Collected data

== Segment start ==

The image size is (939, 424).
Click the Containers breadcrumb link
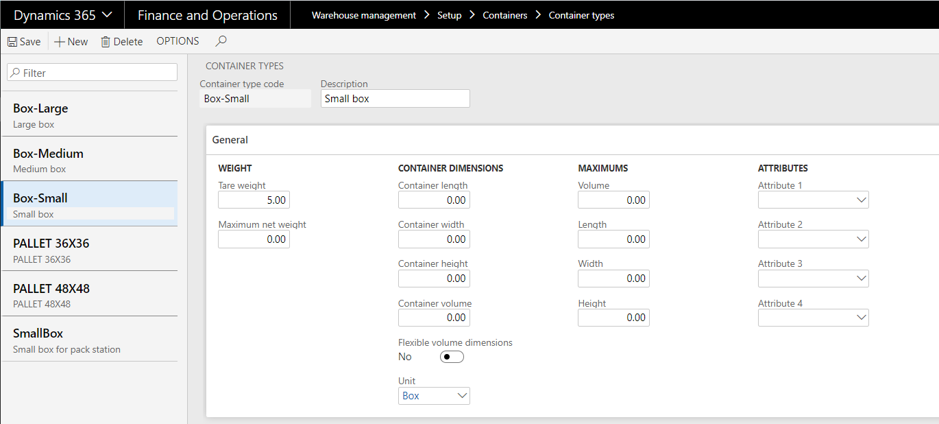tap(504, 15)
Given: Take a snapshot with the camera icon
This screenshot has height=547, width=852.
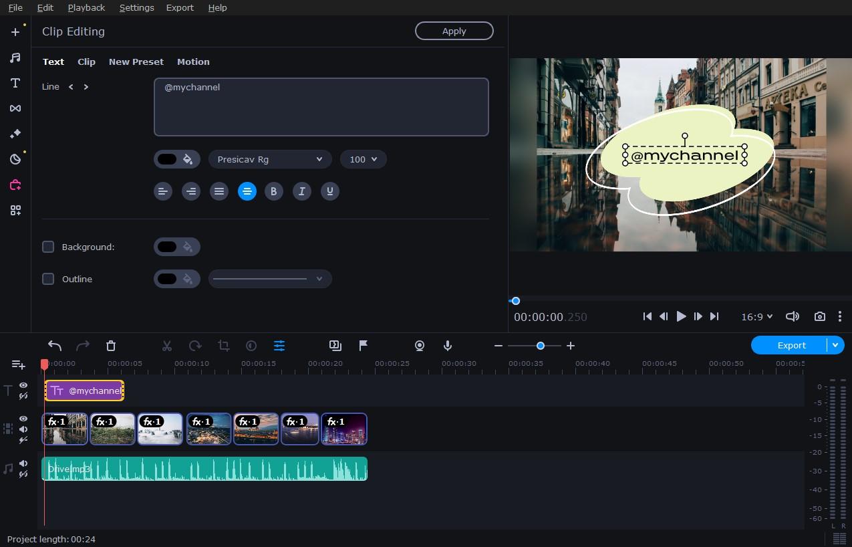Looking at the screenshot, I should 820,316.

== Segment end ==

▸ WHAT NEEDS TO BE DONE:
Print the lines from the one holding "Click the Containers breadcrumb link" through the last line of the records, word for word, and omit the pictures.

▸ ANSWER SPACE:
Click the Containers breadcrumb link
tap(504, 15)
Given: Take a snapshot with the camera icon
This screenshot has height=547, width=852.
Looking at the screenshot, I should 820,316.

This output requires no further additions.